> [EXERCISE REQUIREMENTS] Please copy the data verbatim, from the line containing "Task: Click the output" through the end of the data, and leave the pictures out of your answer.

> [SOURCE MATERIAL]
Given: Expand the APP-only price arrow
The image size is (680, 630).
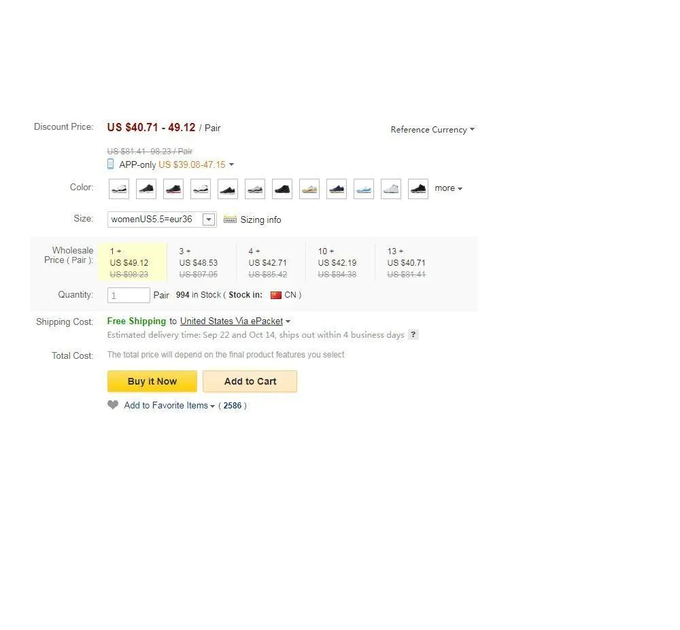Looking at the screenshot, I should [x=231, y=164].
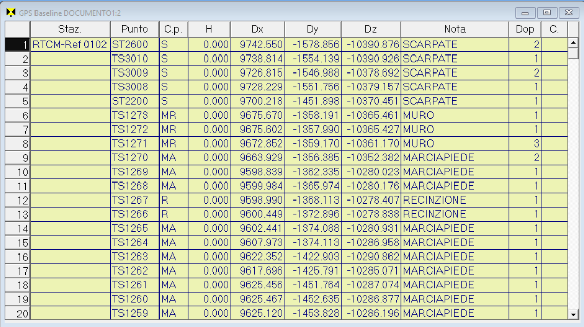Click the Dz value -10352.382 cell

tap(371, 157)
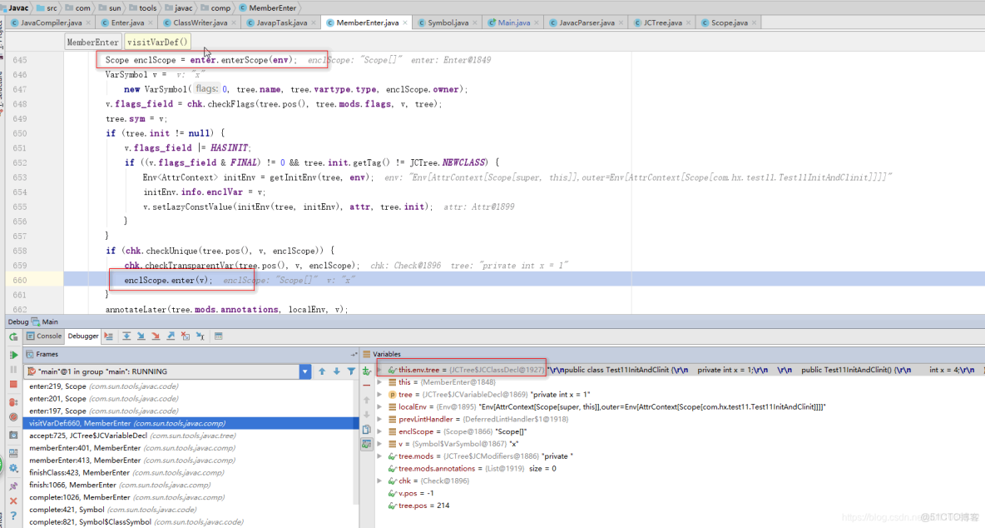This screenshot has height=528, width=985.
Task: Step over the current line
Action: 126,336
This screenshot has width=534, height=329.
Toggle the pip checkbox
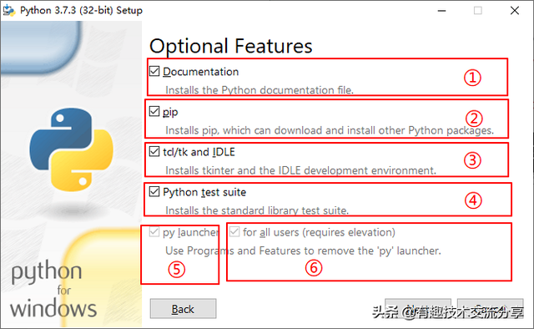click(x=154, y=111)
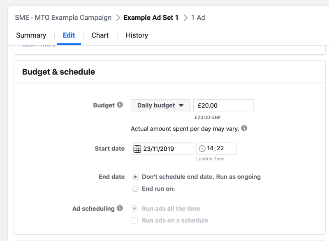This screenshot has height=241, width=329.
Task: Click the £20.00 budget amount field
Action: tap(223, 106)
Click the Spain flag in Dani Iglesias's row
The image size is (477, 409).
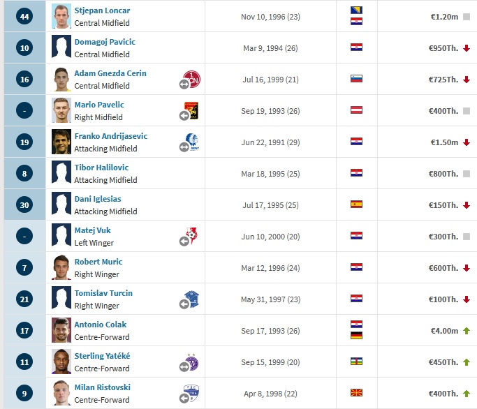click(x=356, y=205)
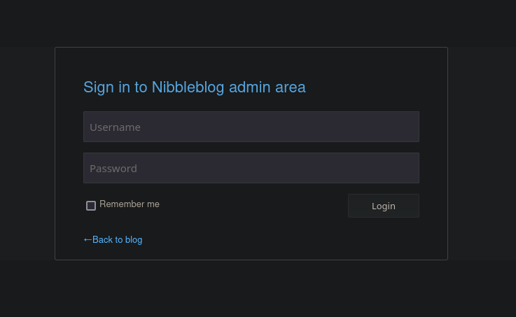Enable the Remember me checkbox
516x317 pixels.
coord(91,206)
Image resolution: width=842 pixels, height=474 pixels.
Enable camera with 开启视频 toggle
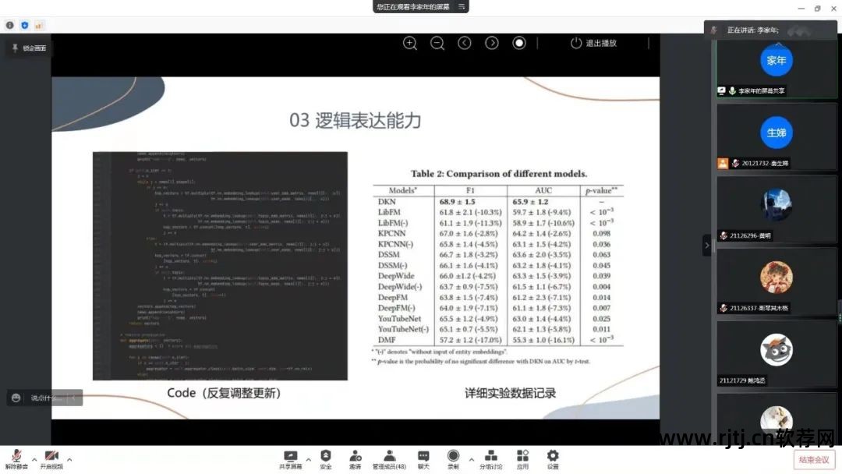click(51, 456)
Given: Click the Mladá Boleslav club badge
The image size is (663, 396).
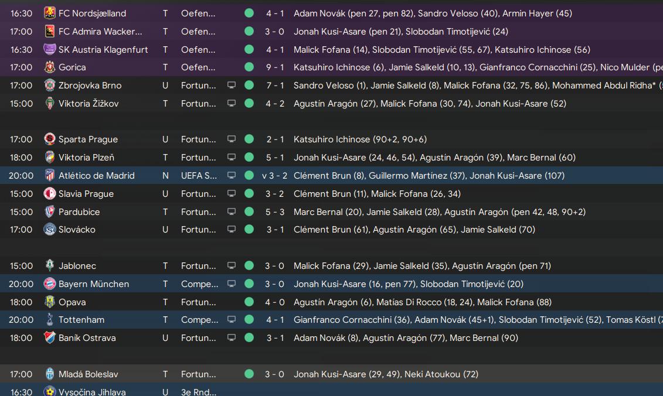Looking at the screenshot, I should [x=49, y=374].
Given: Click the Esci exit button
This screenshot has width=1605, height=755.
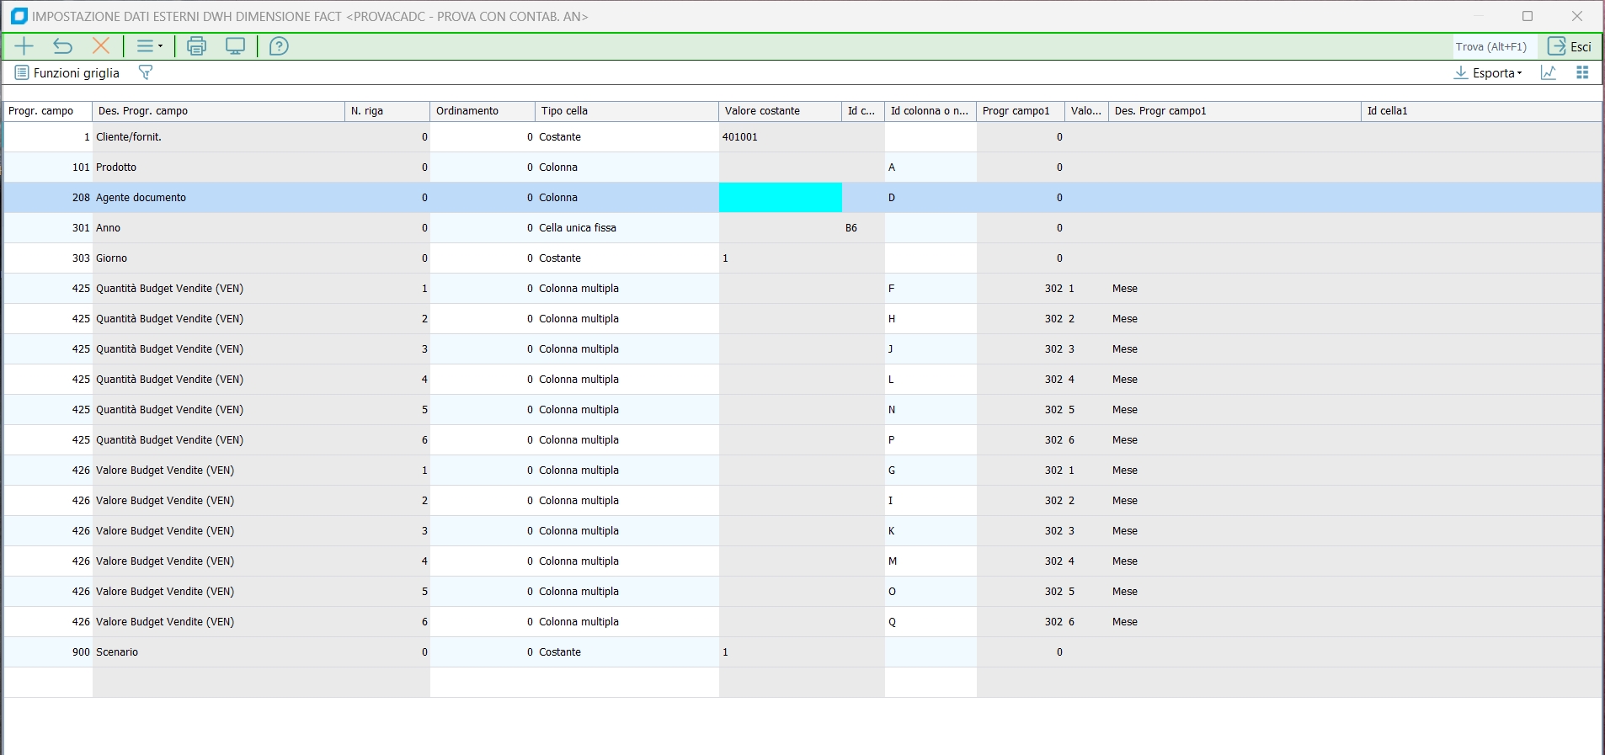Looking at the screenshot, I should pos(1570,46).
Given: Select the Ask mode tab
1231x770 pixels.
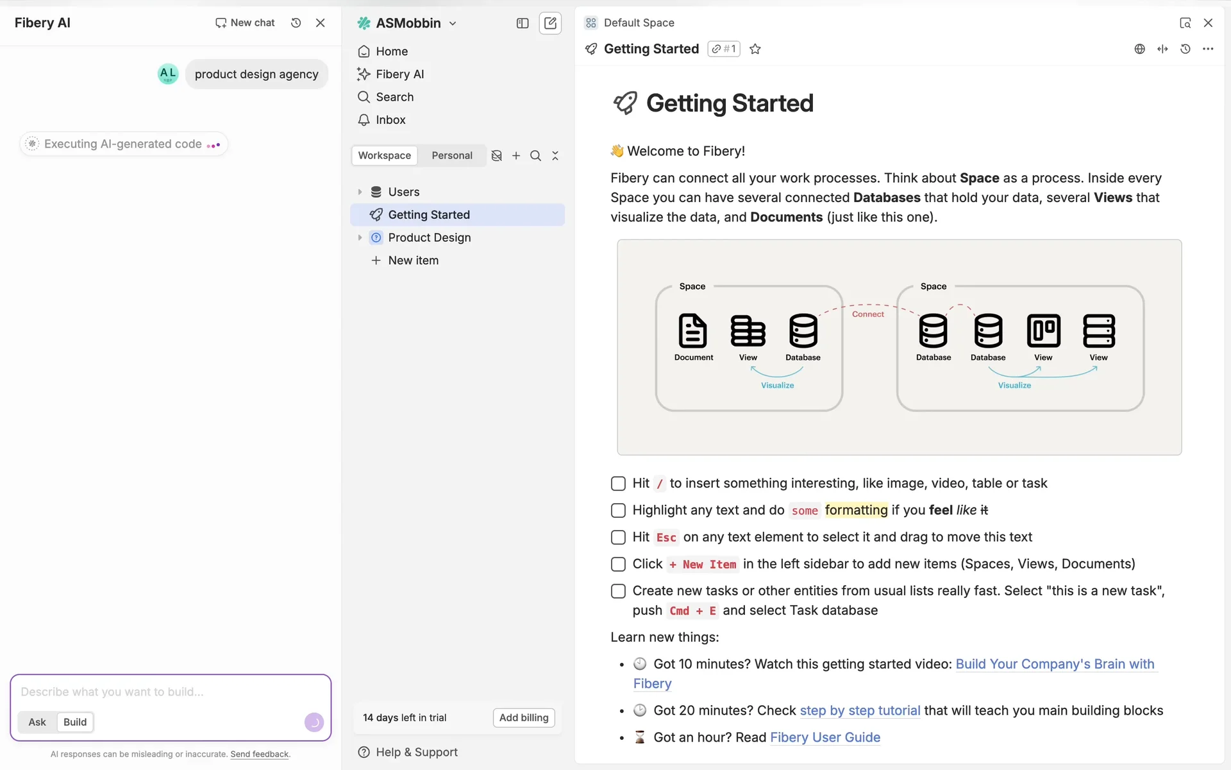Looking at the screenshot, I should 37,722.
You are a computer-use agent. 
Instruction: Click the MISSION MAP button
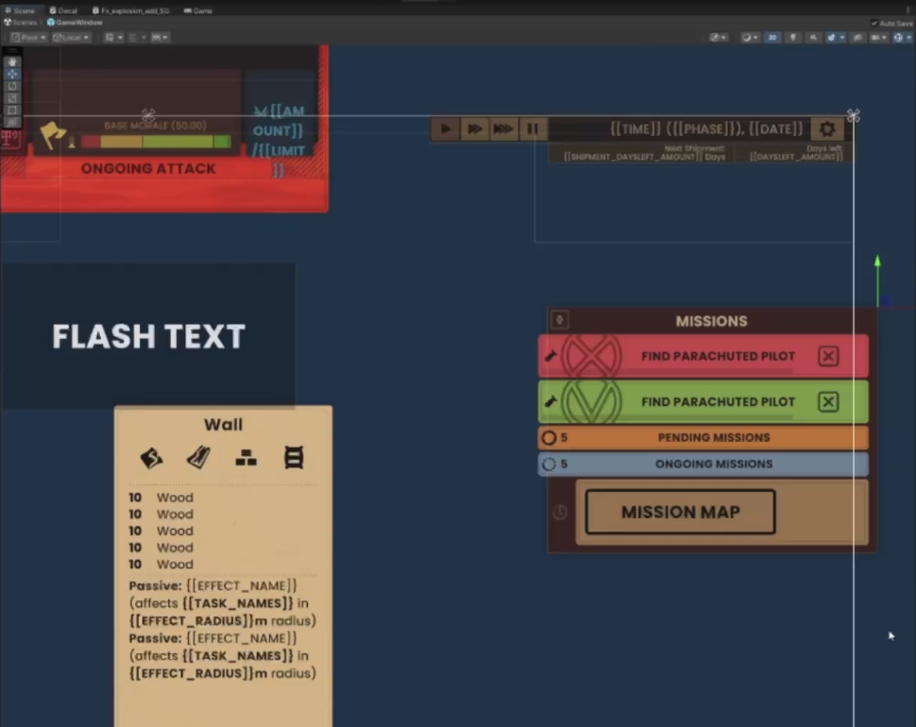(680, 512)
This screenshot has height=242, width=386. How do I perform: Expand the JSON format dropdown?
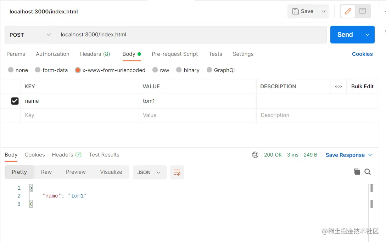[149, 172]
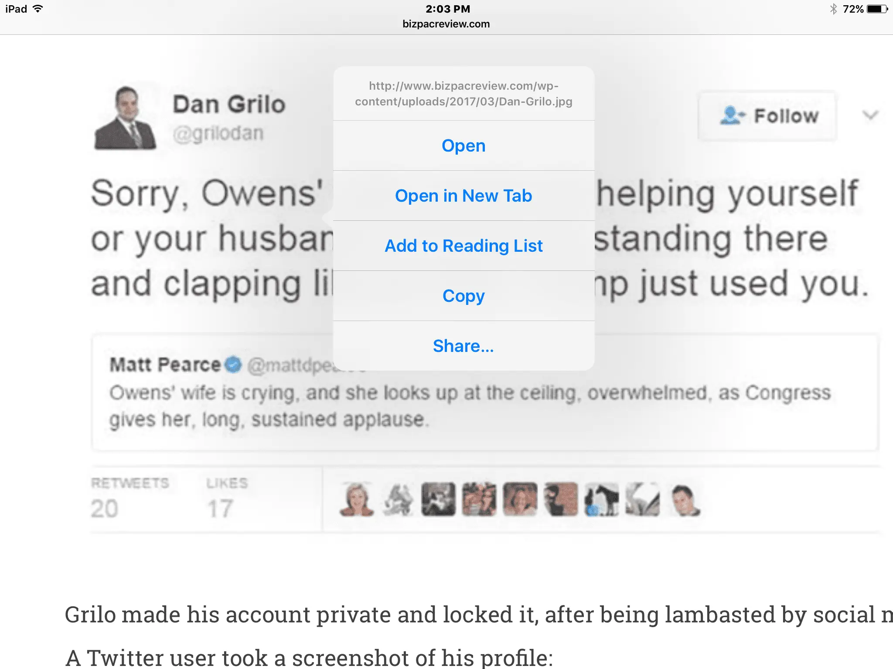The width and height of the screenshot is (893, 669).
Task: Select Add to Reading List
Action: click(x=464, y=246)
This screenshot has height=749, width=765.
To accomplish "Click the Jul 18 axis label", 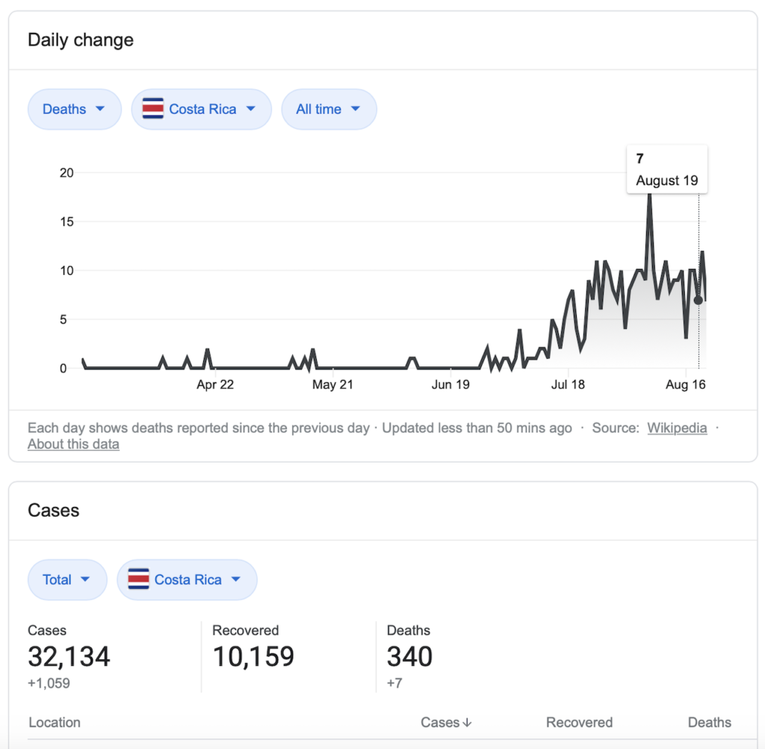I will point(568,385).
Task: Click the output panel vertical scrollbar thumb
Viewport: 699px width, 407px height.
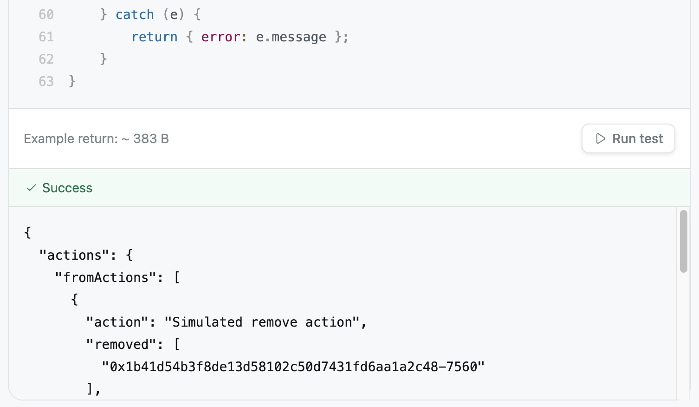Action: 683,241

> [ANSWER FOR THIS EXERCISE]
Task: Click the output panel vertical scrollbar thumb
Viewport: 699px width, 407px height.
Action: 683,241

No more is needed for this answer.